A global assessment of V4.0 tropospheric and stratospheric NO₂ products was performed by a thorough evaluation of their consistency with the data from V3.1, which was carefully evaluated in our previous works (e.g., Krotkov et al., 2017; Choi et al., 2020). In addition, we use NO₂ measurements made by independent ground- and aircraft-based instruments to evaluate the V4.0 product. The comparison of OMI total column NO₂ data to collocated Pandora observations at its 18 global network and 20 DISCOVER-AQ locations suggests that OMI and Pandora are generally highly consistent, exhibit similar seasonal variation, and agree within their expected uncertainties of 2.7×10¹⁵ molec. cm⁻² for Pandora (Herman et al., 2009) and ∼ 30 % for OMI under clear-sky conditions (Boersma et al., 2011; Bucsela et al., 2013). Individual data points differ considerably, and OMI tends to be lower than Pandora over highly polluted areas with spatially inhomogeneous NO₂. The comparison of OMI tropospheric NO₂ column retrievals to columns derived from the aircraft spirals and surface data during the DISCOVER-AQ campaign also suggests general agreement in spatial variation, but OMI values are about a factor of 2 lower in polluted environments. This difference is partly due to inaccurate a priori assumptions but primarily to OMI's relatively large pixels. The use of observed NO₂ profiles as a priori information reduces the bias from ∼ 50 % to 23 % on average. A multi-axis differential optical absorption spectrometer (MAX-DOAS) (e.g., Chan et al., 2019) or high-spatial-resolution measurements from aircraft (e.g., Nowlan et al., 2016; Lamsal et al., 2017; Judd et al., 2019) would provide a more comprehensive validation by mapping the NO₂ distributions over the complete areas of aircraft spirals and the satellite FOVs.

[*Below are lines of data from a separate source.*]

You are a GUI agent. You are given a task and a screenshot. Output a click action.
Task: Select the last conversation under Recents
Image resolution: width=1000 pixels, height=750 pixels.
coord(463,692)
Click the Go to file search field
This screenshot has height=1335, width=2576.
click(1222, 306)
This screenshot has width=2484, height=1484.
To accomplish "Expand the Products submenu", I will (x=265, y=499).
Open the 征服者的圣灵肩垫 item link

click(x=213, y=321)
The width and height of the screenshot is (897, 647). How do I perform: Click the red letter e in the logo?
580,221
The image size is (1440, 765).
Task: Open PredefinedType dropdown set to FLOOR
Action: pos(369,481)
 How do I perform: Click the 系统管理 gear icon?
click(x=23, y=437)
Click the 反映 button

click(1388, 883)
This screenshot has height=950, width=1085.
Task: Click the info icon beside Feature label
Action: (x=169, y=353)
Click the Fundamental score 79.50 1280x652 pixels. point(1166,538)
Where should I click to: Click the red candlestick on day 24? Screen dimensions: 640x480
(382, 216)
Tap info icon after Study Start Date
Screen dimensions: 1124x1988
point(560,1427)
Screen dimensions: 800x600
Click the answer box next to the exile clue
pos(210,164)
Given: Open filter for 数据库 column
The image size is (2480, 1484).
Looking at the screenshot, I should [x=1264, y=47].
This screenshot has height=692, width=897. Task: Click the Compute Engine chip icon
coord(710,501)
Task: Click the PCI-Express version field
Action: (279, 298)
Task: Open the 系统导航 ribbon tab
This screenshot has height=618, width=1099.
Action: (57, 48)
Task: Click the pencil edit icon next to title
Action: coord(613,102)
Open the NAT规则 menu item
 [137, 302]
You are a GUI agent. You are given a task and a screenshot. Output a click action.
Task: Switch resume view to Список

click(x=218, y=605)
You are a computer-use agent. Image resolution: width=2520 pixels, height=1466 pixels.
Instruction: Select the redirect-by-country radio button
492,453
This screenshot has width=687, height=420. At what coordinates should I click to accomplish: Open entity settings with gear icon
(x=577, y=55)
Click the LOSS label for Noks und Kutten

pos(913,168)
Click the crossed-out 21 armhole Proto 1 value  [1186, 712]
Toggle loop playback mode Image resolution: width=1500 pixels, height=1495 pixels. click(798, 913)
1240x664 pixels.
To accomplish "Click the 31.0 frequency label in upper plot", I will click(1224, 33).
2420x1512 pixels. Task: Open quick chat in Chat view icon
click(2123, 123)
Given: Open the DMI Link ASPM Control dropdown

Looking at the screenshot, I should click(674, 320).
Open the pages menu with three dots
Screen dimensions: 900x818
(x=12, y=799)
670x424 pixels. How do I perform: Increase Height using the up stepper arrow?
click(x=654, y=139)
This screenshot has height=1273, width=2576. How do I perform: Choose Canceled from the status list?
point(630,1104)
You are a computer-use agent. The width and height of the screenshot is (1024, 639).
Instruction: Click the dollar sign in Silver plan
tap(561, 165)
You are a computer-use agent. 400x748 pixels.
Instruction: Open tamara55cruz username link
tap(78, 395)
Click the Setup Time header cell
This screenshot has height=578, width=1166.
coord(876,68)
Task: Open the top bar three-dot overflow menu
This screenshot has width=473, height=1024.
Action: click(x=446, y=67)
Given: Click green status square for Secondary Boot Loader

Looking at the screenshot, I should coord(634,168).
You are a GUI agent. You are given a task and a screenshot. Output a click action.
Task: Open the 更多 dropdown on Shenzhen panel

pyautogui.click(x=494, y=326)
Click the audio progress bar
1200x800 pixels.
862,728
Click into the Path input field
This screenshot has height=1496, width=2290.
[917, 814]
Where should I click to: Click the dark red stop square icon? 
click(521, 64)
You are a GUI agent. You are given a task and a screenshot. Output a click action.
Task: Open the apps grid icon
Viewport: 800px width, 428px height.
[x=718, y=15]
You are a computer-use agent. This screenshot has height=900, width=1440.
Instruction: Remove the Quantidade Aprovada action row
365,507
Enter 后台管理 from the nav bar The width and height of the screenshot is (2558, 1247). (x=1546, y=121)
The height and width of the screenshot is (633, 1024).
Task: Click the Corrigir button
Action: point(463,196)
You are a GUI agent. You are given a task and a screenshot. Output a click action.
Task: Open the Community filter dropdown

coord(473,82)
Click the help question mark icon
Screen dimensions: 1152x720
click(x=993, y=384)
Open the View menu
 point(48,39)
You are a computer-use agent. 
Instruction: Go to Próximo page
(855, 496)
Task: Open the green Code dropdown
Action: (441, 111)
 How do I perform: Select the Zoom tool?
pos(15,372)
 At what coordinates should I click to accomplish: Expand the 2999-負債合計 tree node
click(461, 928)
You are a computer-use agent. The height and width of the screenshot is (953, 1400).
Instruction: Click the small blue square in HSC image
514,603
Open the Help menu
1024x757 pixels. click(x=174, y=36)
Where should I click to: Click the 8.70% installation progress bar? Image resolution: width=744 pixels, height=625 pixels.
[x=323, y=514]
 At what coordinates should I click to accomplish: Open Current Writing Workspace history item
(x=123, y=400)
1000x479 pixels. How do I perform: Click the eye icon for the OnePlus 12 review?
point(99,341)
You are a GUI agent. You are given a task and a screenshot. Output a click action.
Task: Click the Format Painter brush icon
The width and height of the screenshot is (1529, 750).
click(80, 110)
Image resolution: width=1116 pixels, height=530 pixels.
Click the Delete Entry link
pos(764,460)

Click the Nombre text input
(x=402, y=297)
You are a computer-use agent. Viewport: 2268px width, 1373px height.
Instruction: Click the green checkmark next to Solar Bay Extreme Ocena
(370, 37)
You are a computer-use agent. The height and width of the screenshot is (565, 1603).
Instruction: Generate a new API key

In this study, we focused on improving the surface and cloud parameters in the NASA standard NO₂ product retrievals. To further improve the retrieval accuracy, it is important to incorporate improved retrieval methods and auxiliary information, such as high-resolution a priori NO₂ profiles. For instance, current cloud algorithms based on the MLER model treat aerosols implicitly by providing effective (cloud + aerosol) CRF and effective cloud OCP, both necessary inputs for AMF calculations. Cloud effects on trace gas retrievals can be compromised by unknown aerosol effects, which lead to errors in AMF calculations. Therefore, the use of the GLER product in the NO₂ algorithm will greatly benefit from an explicit accounting for aerosol effects, particularly over polluted regions. We have recently developed an explicit and consistent aerosol correction method that can be applied consistently in both cloud and NO₂ retrievals (Vasilkov et al., 2020); it uses a model of aerosol optical properties from a global aerosol assimilation system paired with radiative transfer calculations. This approach allows us to account for aerosols within the OMI cloud and NO₂ algorithms with relatively small changes and will be used in the next version of the NO₂ algorithm.